10 Key Recommendations
The key recommendations for service providers and commissioners of services in the report are:

  • 1 Review the risk of loneliness within your community using the Age UK loneliness heat map. Overlay your service locations onto the map and overlay the map with data showing the location of individual service users. Consider whether it is likely that your service has high penetration rates into high risk areas and what might be done to communicate your service in hotspot locations.
  • 2 Map your local Risk of Loneliness Index data. Hold a multi-stakeholder workshop to assess how well current service provision corresponds to the spatial distribution of loneliness among older people across the locality. Engage your local Age UK office, health and wellbeing board, fire and rescue service, local third sector organisations, housing associations, relevant public services, and key local businesses (for example, local supermarkets and leisure providers) in your local workshop.
  • 3 Engage with your local fire and rescue service and explore how you can collaborate on loneliness among older people within a broad safe and well agenda. Seek to use Exeter data to guide resource allocation and, where technical capability allows, enrich the power of this dataset by combining it with other forms of data about the local population.
  • 4 The Community Insight tool gives rich information about localities and can help point to determinants of loneliness in a given neighbourhood. In areas in which it is important to understand and mobilise local community assets (including local residents), the Connected Communities method can be employed to use local people and knowledge to identify older people experiencing loneliness (and other vulnerable groups), and the sometimes hidden potential in communities that can help to alleviate loneliness.

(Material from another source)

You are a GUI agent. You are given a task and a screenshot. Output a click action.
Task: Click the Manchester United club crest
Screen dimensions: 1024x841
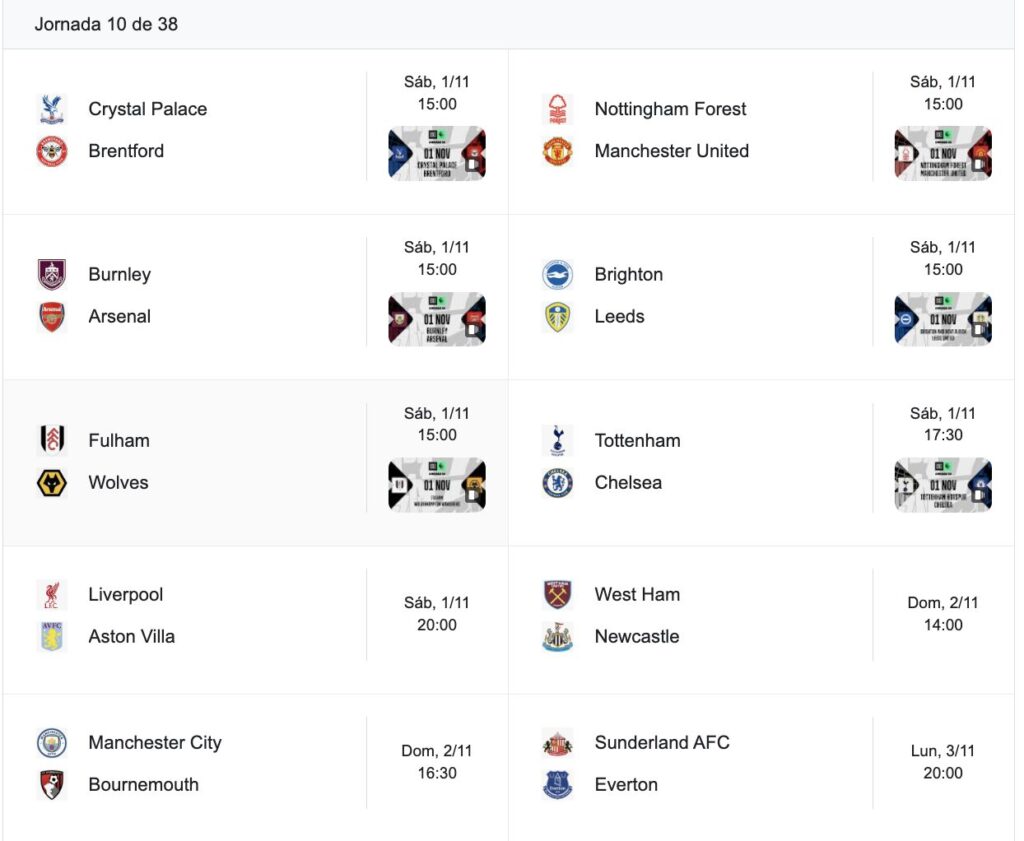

  • 5 Work with partners to create a community resource directory that details a range of appropriate services and support for older people experiencing loneliness. Consider producing this in a range of electronic and hard copy formats and distribute widely, including to staff and volunteers who may come into contact with older people experiencing loneliness.
  • 6 Work with local GP surgeries to establish social prescribing schemes that specifically address loneliness among older people.
  • 7 Work with registrar departments, hospices, and GP surgeries to ensure recently bereaved older people are given information about local opportunities for social contact.
  • 8 Ensure older people with sensory impairments are supported to access mainstream and
    specific services and support.
  • 9 Work with older people who are already engaged in your service/activities to identify
    and engage other older people who may be experiencing loneliness or who are at risk of becoming lonely.
  • 10 Base your approach to engaging in dialogue about loneliness with an older person on the core conditions: communicate empathy, genuineness and regard for the person you are talking with. Do not speak in ways that infantilise or patronise the other person.